Il y a des gens qui se mettent à croire qu’ils n’ont plus de mémoire, ou bien qu’ils ne trouvent plus leurs mots. Ici la preuve ne se fait pas attendre, et cette comédie de bonne foi tourne quelquefois en tragédie. On ne peut nier les réelles maladies et les effets de l’âge ; mais les médecins ont depuis longtemps remarqué ce redoutable esprit de système qui fait que le malade cherche les symptômes, et trop aisément les trouve. Cette amplification fait presque le tout des passions et une bonne pari des maladies, surtout mentales. Charcot en vint à ne plus croire du tout ce que ses malades disaient d’elles-mêmes ; et l’on peut affirmer que certaines maladies ont disparu ou presque par l’incrédulité des médecins.

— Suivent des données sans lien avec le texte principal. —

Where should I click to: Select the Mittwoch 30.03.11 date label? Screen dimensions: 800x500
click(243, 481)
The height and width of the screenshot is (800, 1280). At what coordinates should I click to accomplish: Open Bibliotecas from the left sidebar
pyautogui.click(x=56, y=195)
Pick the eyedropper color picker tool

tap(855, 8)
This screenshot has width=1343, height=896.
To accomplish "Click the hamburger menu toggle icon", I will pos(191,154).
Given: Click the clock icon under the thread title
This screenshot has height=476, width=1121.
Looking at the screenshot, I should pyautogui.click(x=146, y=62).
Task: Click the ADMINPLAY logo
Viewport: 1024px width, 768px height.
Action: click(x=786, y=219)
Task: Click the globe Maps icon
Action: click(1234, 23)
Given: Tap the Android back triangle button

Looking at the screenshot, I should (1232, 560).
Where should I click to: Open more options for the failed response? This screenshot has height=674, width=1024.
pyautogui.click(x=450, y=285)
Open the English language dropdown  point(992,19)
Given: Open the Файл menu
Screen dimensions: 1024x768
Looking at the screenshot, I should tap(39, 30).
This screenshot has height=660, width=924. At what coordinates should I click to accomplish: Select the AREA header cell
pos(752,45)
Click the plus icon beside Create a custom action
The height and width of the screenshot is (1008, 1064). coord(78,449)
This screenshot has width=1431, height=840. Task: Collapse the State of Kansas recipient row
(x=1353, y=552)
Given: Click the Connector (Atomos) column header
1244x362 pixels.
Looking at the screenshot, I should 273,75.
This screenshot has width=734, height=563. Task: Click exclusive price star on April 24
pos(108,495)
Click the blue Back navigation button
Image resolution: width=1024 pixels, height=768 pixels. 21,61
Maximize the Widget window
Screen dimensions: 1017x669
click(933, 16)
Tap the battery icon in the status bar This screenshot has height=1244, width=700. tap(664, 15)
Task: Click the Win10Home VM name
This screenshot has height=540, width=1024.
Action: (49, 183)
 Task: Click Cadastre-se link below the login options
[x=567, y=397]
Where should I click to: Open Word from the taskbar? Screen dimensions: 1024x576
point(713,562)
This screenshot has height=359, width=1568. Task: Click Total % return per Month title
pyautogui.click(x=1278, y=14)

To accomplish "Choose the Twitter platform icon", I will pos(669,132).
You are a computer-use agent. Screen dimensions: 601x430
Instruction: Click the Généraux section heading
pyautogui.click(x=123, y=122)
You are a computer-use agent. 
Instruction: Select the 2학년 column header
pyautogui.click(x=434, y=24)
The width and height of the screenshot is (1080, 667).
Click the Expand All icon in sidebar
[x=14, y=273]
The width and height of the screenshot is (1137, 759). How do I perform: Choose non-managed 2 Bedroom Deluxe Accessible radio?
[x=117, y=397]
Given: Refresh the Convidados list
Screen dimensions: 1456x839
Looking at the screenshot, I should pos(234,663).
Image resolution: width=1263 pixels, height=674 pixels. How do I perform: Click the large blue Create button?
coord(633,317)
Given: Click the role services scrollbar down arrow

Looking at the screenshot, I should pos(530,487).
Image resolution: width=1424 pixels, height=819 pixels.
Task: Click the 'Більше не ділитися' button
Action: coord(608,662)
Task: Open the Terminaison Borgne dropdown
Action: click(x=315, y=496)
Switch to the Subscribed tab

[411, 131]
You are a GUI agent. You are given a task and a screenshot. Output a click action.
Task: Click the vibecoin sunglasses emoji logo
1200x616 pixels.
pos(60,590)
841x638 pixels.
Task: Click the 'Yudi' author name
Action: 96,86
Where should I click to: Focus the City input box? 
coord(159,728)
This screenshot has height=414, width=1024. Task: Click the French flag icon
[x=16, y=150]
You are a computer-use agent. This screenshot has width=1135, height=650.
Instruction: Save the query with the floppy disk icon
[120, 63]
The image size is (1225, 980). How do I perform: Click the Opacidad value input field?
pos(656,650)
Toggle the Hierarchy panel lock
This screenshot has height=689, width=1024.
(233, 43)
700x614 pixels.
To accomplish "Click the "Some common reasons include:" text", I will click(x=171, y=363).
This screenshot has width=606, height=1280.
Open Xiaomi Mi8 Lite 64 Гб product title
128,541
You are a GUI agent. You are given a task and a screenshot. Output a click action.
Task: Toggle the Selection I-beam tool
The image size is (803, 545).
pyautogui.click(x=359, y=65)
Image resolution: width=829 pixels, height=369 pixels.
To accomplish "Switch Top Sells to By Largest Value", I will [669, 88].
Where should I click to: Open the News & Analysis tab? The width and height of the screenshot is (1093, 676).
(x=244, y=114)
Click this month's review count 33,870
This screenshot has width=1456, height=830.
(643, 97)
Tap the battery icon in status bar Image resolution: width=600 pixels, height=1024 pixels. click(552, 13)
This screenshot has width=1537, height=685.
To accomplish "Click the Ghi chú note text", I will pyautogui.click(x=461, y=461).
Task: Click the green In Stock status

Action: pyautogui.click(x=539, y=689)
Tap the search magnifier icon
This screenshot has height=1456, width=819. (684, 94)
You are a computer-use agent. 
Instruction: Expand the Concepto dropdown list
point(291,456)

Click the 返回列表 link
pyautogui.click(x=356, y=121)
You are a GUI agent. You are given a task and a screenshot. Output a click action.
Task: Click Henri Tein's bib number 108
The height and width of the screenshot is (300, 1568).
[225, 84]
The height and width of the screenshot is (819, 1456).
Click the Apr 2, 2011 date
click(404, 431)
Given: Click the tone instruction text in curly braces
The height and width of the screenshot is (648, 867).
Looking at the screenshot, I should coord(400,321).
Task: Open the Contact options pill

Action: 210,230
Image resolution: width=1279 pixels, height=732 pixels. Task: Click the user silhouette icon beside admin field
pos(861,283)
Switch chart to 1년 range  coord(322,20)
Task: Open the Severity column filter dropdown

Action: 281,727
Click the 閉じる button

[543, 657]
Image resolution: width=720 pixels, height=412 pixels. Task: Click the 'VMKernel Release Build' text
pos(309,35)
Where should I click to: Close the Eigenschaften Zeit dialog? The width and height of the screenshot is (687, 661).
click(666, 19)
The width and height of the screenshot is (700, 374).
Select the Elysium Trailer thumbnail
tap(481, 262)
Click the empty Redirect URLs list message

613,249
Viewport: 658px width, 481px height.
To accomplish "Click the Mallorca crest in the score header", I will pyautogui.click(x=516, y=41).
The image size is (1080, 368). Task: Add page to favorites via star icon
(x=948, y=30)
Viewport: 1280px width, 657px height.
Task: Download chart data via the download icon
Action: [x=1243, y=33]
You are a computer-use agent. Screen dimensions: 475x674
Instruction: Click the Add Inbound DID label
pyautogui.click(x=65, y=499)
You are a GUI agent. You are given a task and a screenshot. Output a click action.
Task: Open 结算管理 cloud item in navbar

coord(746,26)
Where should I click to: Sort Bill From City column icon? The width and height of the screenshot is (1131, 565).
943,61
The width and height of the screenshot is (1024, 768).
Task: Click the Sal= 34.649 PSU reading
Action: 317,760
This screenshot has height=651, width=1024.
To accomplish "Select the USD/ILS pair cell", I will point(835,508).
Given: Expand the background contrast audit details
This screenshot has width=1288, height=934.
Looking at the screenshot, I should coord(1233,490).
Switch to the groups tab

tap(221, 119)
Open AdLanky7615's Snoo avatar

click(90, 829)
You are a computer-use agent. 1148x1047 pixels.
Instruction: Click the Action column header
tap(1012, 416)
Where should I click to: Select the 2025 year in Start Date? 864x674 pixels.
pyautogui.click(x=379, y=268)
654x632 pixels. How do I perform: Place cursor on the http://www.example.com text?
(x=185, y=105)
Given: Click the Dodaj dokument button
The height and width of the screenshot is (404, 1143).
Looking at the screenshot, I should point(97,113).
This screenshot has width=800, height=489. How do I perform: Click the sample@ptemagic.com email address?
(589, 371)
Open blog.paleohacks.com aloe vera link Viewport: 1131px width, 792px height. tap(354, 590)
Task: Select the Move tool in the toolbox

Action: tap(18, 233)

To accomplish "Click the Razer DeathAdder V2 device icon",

L’ingénieux système de Freud, un moment célèbre, perd déjà de son crédit par ceci, qu’il est trop facile de faire croire tout ce que l’on veut à un esprit inquiet et qui, comme dit Stendhal, a déjà son imagination pour ennemie. Sans compter que les choses du sexe, qui sont le dessous de ce système, sont justement de celles qui comptent par l’importance qu’on leur donne et par une sorte de sauvage poésie, comme chacun sait trop. Et les pensées du médecin ne sont jamais bonnes au malade ; tout le monde le sait. Ce que l’on sait moins, c’est que le malade a promptement deviné cette pensée étrangère et l’a faite sienne, ce qui vérifie aussitôt les hypothèses les plus brillantes. C’est ainsi que l’on a décrit d’étonnantes maladies de la mémoire, où les souvenirs d’une certaine espèce se perdaient ensemble systématiquement. On avait oublié que l’esprit de système est aussi dans le malade.